| Given exercise |
Rewrite the material below, replacing every "Screen dimensions" with "Screen size" and leaving everything else unchanged.

| Information given |
══════════════════════════════

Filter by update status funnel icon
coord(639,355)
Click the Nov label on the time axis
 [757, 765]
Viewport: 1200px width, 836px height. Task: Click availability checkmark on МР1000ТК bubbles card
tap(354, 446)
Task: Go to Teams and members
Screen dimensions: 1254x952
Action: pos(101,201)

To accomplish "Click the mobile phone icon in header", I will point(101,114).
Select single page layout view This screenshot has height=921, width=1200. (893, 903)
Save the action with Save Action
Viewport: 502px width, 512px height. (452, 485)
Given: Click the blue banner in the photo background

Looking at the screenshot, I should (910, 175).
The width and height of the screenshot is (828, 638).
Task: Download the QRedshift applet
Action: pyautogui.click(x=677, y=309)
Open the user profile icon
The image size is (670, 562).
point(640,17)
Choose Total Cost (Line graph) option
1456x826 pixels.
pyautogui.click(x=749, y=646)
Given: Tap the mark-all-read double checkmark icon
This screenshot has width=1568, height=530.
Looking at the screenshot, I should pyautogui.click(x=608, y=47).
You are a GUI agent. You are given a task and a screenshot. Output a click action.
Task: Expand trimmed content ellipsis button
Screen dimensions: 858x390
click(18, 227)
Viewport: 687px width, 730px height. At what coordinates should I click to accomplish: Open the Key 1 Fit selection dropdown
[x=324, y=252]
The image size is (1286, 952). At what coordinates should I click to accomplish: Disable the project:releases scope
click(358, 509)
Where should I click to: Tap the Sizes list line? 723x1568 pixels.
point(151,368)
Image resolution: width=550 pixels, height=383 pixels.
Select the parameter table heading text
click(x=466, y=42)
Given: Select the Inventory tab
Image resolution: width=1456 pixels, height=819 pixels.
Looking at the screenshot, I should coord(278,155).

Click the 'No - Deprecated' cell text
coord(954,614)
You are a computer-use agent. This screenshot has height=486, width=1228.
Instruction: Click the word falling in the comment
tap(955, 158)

══════════════════════════════

| Solution to the problem |
Filter by update status funnel icon
coord(639,355)
Click the Nov label on the time axis
 [757, 765]
Viewport: 1200px width, 836px height. Task: Click availability checkmark on МР1000ТК bubbles card
tap(354, 446)
Task: Go to Teams and members
Screen size: 1254x952
Action: pos(101,201)

To accomplish "Click the mobile phone icon in header", I will point(101,114).
Select single page layout view This screenshot has height=921, width=1200. (893, 903)
Save the action with Save Action
Viewport: 502px width, 512px height. (452, 485)
Given: Click the blue banner in the photo background

Looking at the screenshot, I should (910, 175).
The width and height of the screenshot is (828, 638).
Task: Download the QRedshift applet
Action: pyautogui.click(x=677, y=309)
Open the user profile icon
The image size is (670, 562).
point(640,17)
Choose Total Cost (Line graph) option
1456x826 pixels.
pyautogui.click(x=749, y=646)
Given: Tap the mark-all-read double checkmark icon
This screenshot has width=1568, height=530.
Looking at the screenshot, I should pyautogui.click(x=608, y=47).
You are a GUI agent. You are given a task and a screenshot. Output a click action.
Task: Expand trimmed content ellipsis button
Screen size: 858x390
click(18, 227)
Viewport: 687px width, 730px height. At what coordinates should I click to accomplish: Open the Key 1 Fit selection dropdown
[x=324, y=252]
The image size is (1286, 952). At what coordinates should I click to accomplish: Disable the project:releases scope
click(358, 509)
Where should I click to: Tap the Sizes list line? 723x1568 pixels.
point(151,368)
Image resolution: width=550 pixels, height=383 pixels.
Select the parameter table heading text
click(x=466, y=42)
Given: Select the Inventory tab
Image resolution: width=1456 pixels, height=819 pixels.
Looking at the screenshot, I should coord(278,155).

Click the 'No - Deprecated' cell text
coord(954,614)
You are a computer-use agent. This screenshot has height=486, width=1228.
Instruction: Click the word falling in the comment
tap(955, 158)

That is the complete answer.